Description of the task: Go through the data below and return each line containing the word "logo".

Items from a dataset
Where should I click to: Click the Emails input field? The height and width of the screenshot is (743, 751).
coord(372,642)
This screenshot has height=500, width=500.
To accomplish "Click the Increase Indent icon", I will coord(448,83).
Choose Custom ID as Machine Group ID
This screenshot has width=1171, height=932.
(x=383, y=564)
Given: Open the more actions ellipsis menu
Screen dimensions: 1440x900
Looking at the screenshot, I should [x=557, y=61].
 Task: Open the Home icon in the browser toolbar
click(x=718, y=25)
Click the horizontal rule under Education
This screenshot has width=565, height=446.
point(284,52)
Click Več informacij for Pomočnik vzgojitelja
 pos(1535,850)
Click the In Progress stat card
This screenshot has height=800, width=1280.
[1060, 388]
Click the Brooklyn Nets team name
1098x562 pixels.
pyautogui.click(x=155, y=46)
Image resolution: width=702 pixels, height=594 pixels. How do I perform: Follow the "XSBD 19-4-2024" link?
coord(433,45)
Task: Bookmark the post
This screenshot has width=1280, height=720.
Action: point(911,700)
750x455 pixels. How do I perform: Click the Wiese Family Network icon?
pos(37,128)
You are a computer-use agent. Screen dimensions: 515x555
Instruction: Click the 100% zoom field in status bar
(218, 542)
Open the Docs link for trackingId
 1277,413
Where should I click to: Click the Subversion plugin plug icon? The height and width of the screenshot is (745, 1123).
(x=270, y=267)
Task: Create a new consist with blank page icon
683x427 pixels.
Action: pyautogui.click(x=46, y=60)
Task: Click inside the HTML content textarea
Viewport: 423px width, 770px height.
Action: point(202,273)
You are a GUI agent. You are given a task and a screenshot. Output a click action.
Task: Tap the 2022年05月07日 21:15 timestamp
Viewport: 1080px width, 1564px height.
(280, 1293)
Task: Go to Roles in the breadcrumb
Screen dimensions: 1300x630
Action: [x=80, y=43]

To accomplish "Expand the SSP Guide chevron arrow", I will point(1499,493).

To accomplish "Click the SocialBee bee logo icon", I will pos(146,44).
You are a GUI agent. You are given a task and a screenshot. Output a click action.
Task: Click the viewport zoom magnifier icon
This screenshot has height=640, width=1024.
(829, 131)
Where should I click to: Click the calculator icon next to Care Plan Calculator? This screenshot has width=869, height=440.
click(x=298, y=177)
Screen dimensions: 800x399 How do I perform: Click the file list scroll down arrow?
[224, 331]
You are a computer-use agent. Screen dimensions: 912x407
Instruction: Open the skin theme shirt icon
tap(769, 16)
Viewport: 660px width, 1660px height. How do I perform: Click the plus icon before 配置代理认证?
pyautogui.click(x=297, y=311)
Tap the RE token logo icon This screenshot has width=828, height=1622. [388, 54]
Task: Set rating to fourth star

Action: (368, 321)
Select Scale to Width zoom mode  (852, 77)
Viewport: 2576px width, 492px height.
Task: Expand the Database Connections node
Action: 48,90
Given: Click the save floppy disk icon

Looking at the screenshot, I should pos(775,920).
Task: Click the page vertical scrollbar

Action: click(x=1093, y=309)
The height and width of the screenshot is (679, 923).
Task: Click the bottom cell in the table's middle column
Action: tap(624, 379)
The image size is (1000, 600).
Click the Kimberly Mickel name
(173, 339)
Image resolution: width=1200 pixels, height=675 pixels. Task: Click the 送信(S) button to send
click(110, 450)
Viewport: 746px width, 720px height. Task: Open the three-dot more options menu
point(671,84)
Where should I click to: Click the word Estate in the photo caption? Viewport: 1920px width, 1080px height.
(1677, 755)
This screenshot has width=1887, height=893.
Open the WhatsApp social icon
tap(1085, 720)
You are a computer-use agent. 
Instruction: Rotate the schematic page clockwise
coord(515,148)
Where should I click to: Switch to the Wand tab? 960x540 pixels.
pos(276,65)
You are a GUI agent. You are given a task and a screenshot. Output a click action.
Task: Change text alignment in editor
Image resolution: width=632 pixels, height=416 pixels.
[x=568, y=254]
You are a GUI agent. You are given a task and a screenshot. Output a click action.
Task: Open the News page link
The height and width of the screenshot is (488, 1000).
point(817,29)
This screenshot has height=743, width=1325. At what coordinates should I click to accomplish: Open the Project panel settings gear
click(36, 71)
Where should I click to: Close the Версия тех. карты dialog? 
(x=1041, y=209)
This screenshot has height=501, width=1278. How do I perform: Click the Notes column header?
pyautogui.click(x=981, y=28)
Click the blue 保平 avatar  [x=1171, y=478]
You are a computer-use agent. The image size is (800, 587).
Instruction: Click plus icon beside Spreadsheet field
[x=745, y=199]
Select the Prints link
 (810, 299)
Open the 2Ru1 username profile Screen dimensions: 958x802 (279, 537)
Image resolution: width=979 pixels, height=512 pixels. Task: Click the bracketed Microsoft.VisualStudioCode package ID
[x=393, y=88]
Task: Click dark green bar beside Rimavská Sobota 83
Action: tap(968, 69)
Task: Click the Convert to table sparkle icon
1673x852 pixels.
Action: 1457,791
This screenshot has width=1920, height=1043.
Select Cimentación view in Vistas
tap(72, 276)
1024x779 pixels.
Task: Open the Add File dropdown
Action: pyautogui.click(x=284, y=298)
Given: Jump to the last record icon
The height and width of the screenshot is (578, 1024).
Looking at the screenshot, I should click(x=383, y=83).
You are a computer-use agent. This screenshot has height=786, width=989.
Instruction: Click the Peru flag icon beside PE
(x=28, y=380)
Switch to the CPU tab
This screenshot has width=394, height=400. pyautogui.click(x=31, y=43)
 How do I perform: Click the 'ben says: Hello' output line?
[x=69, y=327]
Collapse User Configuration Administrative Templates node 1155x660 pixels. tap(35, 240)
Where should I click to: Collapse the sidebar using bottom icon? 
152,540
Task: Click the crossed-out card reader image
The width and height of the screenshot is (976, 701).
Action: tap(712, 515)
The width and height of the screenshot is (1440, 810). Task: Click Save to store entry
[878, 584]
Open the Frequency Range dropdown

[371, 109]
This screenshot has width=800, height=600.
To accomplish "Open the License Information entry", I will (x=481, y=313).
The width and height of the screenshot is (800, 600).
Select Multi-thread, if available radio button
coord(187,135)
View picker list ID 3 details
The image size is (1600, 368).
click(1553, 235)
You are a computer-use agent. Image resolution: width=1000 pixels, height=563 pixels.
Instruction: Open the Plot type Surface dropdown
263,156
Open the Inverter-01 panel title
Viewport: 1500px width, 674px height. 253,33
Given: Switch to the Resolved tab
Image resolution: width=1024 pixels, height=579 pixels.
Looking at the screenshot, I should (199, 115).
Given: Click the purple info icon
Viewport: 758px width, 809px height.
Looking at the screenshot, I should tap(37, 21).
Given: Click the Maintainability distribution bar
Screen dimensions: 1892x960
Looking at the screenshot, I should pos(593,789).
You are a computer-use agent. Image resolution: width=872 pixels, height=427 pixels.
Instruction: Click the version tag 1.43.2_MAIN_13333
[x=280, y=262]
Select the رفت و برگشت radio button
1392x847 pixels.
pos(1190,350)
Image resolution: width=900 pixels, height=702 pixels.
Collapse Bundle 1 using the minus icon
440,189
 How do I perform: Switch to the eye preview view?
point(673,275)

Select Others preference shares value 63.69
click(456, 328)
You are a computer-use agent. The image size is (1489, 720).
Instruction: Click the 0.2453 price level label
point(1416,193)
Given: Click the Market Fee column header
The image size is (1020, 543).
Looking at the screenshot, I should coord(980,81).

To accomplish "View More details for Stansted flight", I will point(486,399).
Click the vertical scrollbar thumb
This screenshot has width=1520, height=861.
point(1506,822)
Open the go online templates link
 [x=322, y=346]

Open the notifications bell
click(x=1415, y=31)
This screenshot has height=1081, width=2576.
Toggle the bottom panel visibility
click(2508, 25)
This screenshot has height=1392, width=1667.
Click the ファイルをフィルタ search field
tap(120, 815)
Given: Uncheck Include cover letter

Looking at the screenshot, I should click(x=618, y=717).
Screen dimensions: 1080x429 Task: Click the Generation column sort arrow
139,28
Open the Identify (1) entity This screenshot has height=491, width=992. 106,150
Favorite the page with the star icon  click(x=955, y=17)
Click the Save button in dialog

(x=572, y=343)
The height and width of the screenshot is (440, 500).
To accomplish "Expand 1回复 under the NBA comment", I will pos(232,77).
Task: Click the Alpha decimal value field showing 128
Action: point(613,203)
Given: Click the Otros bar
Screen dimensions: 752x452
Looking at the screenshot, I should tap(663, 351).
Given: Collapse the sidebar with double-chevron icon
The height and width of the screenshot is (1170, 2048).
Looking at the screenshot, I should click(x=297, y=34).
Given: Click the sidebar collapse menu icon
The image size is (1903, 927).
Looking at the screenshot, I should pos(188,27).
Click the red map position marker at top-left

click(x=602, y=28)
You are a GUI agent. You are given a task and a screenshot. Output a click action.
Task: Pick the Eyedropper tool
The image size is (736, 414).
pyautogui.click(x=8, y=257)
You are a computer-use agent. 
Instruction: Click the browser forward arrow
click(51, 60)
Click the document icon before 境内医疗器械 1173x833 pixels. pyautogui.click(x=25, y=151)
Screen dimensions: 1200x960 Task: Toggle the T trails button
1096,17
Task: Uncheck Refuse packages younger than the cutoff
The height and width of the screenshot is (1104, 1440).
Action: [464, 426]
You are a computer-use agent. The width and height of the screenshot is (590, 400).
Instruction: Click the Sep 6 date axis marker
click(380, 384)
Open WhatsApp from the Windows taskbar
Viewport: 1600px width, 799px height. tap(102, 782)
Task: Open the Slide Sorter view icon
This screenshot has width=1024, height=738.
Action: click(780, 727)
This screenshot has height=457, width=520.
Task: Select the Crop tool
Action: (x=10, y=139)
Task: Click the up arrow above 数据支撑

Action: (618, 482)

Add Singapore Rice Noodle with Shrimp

Answer box:
To accomplish "Click the SocialBee bee logo icon", I will pos(146,44).
Tap the RE token logo icon This screenshot has width=828, height=1622. [388, 54]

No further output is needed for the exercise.